The incidence of CNS involvement in Sjögren’s syndrome varies from study to study. 2 3  This is partly due to the use of different definitions for Sjögren’s syndrome, for the spectrum of entities referred as CNS involvement, and for the contribution of other disease entities (for example Systemic Lupus Erythematosus) in patients with overlapping rheumatologic syndromes. In general CNS involvement occurs in 20% of patients. 4  It includes a spectrum of manifestations from mood and psychiatric disorders to focal disease such as cranial nerve dysfunction, or seizures, or involvement of the spinal cord causing in some instances acute transverse myelitis or a chronic progressive myelopathy. 3  In the 1994 study by Alexander et al, 4  63% of patients with CNS involvement also had peripheral nervous system symptoms. It is difficult to predict CNS involvement with known markers for Sjögren’s syndrome although there is a reported correlation with anti-Ro and necrotizing angiitis. 2  CNS pathology usually involves small vessels. Work up can include CSF analysis, MRI or electroencephalography (EEG). Angiography is used to exclude other entities. CSF reveals lymphocytes, and occasionally the presence of oligoclonal bands (in which case multiple sclerosis would need to be ruled out). MRI is especially useful in patients with focal symptoms. EEG is reported to be abnormal in one third of patients. 2

Involvement of the CNS in rheumatoid arthritis is rare but better described in the literature than for Sjögren’s syndrome. In 2010, Pons et al 5 found only 12 published cases of patients with rheumatoid arthritis and CNS vasculitis. Since then four other cases have been published. 6 , 7 , 8  This case report would be the 17th case in the literature. The mortality for CNS involvement is high at almost 60%. 76% of patients had rheumatoid arthritis for five or more years. Five cases presented with seizures, 9 cases had focal findings mainly hemiparesis. Only one case description had symptoms similar to our patient: headache nausea and vomiting. 8  However unlike our case, symptoms were present for seven days. CT scan was consistent with left occipital infarction. The patient was treated with steroids but seven days later she had sudden onset of left sided weakness, visual field defects and confusion. CT scan showed several non-hemorrhagic infarctions and expansion of the previous noted occipital infarction. CSF had five white blood cells. A brain biopsy showed lymphocytic infiltration and small vessel vasculitis. The patient’s symptoms stabilized but did not reverse with immunotherapy.
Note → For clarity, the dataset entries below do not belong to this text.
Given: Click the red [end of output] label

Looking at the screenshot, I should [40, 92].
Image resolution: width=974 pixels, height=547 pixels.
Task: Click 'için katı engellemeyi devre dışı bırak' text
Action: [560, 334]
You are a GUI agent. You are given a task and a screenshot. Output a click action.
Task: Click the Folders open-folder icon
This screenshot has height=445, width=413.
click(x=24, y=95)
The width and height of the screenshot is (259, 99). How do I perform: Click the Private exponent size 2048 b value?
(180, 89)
One notable feature of our case is the presence of elevated WBC in the CSF. It is unclear if this represented meningitis or was a manifestation of the active inflammation of the CNS parenchyma. The CT scans were without contrast therefore meningeal enhancement could not be determined. In addition, findings on pathology did not show an active meningeal process. Nevertheless there is a literature describing meningitis in patients with rheumatoid arthritis which has been published by Matsushima. 9  Most of these patients had long standing rheumatoid arthritis, enhancement on MRI, and pathology which showed meningeal lymphocytic infiltration, vasculitis or rheumatoid nodules.

Our case highlights the dramatic course that CNS vasculitis can have in a patient with a five year history of rheumatoid arthritis and Sjögren’s syndrome. Her course was acute and notable for elevated CSF white cells and CNS vasculitis that quickly progressed to brain herniation and death despite being treated with steroids. It is important to include early on in the differential diagnosis of “meningitis,” vasculitis in a patient with rheumatoid arthritis or Sjögren’s syndrome as treatment can be initiated early in an attempt to stabilize the inflammatory process.

Pathologic diagnosis

Acute central nervous system vasculitis.